For drinking chocolate, the only brand I found was Lakanto, which uses a blend of erythritol, dutched cocoa, and tapioca & sugarcane fiber. The blood glucose impact was ok, with peak ∆BG of 12%, iAuC of 24% of glucose. For taste, I found the recommended serving size (16g per cup) to be provide too mild a chocolate flavor, but it was sufficiently strong at 2-3x servings in one cup of almond milk. Unfortunately, though, at that concentration I could taste a noticeable monk fruit aftertaste and the drink was sweeter than I’d prefer. Overall, I think I’d rather make my own drinking chocolate blend and use less sweetener and fibers with lower BG impact.
Corn Fiber
One brand, ChocZero, uses soluble corn fiber instead of erythritol/allulose as the sugar replacement. I’ve had very mixed results with fibers, ranging from almost no BG impact to comparable impact to glucose. For soluble corn fiber specifically, I found one study showing relatively low BG impact (though they didn’t quantify), but many people have seen blood glucose spikes with ChocZero (example).
In my own tests, the ChocZero chips showed the high BG impact by a wide margin, with a peak ∆BG of 44%, iAuC of 109% of glucose and ~2x that of the next highest chocolate I tested.
Taste was better than the other chocolate chip brands, though I didn’t like the soft/chewy texture provided by the high fiber content.
When I mentioned these results on Reddit, some commenters were concerned the high BG impact of ChocZero might be only for diabetics or just a large person-to-person variation. Anyone else willing to test it out?
Thoughts & Next Experiments
Evidence continues to pile up that there’s a large variation in the impact of different fibers, even ones with the same name listed on the nutrition label.
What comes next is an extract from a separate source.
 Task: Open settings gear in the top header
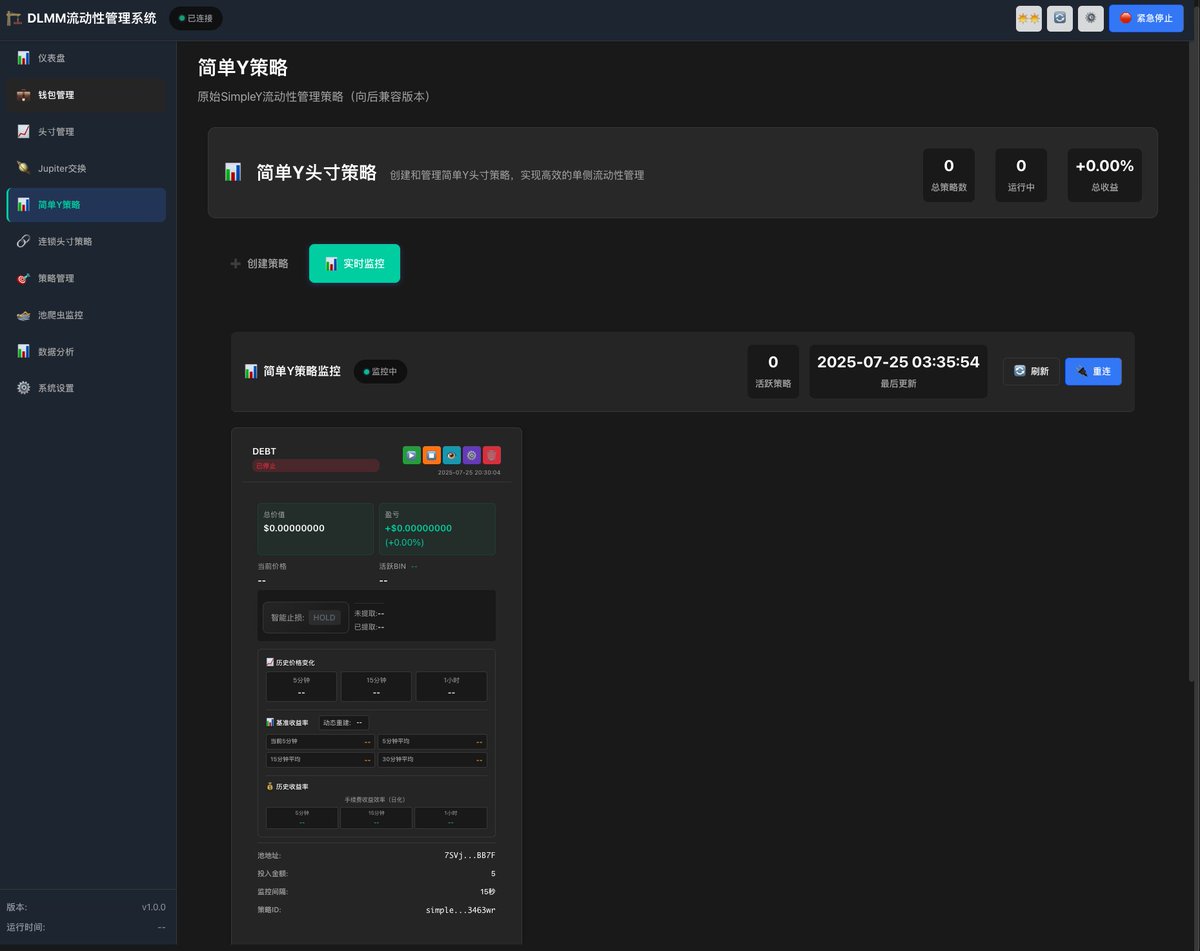1091,18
I’m going to see whether I can source a decent variety to test.
If anyone knows where to get the fibers and resistant starches that are used in low-carb prepared foods (especially from the actual manufacturers), please let me know in the comments or by PM.
Here’s my overall conclusions:
- Lowest BG impact: Lily’s Almond Dark & The Good Chocolate Signature Dark
- ~65% of the impact of 100% cocoa bars
- Best combination of taste & impact: Taza Wicked Dark & Trendz Bar
- Chocolate with added fiber shows much higher blood glucose impact
- There’s a significant variation between brands
- This could be due to different fiber type or quantity
- Watch out for the ChocZero chocolate, which gave ~2x the BG impact of the next highest chocolate.
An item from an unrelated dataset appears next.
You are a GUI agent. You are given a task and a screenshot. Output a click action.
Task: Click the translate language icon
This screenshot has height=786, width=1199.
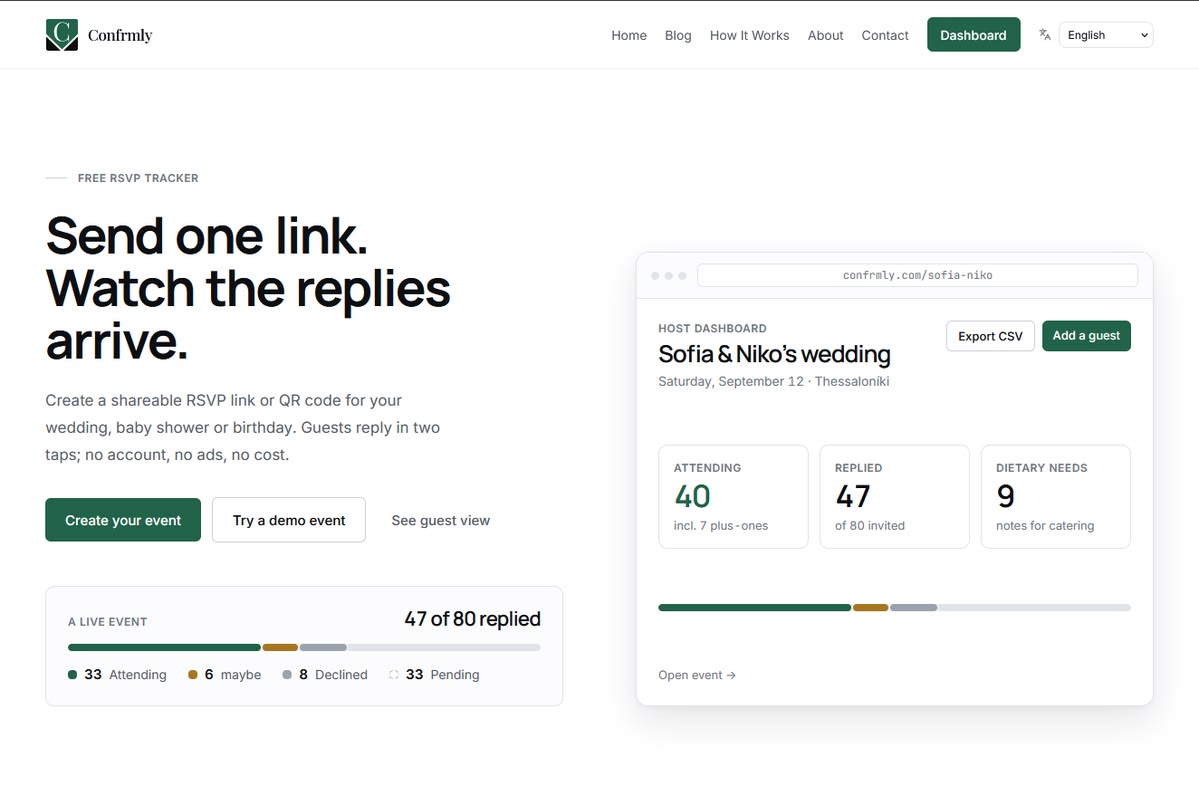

As always, please let me know in the comments if you have any thoughts, suggestions, or anything else you’d like to see me test.
– QD
Why not just eat something that’s very high fiber along with the chocolate?
At home:
Anything green (yes that’s weifd before or after chcolate, but that would be HIGH fiber. Ex: a little spinach, etc.
Out at and about / at home a better match than Spinach to go with the chocolate:
A few unroasted almonds or whatever nut has highest fiber / lowest calories.
I haven’t done a ton of experimenting with adding fiber when consuming other macros, but the little testing I’ve done showed only a modest effect (https://www.quantifieddiabetes.com/2020/09/measuring-effect-of-low-carb.html).
Adding 44g of oat fiber to 8g glucose only reduced the BG peak by 20%, with no reduction in area-under-the-curve, indicating a slight slowing of glucose absorption, but nothing enormous. I’m interested in testing this further, especially with macros other than glucose, but haven’t gotten around to it yet.
I was very dismayed with choczero. I have tried several of their bars and if I eat more than one small square I get severely high blood sugars. I’ve been diabetic for a few decades and so am disappointed. I have tried wicked dark Taza but too strong a chocolate. But like their cinnamon round.
Me, too. Researching this is what brought me here. I love their (choczero) chocolate and jams but eating them is as bad as regular sugar on my BG. I am a diabetic as well, and this makes me so sad.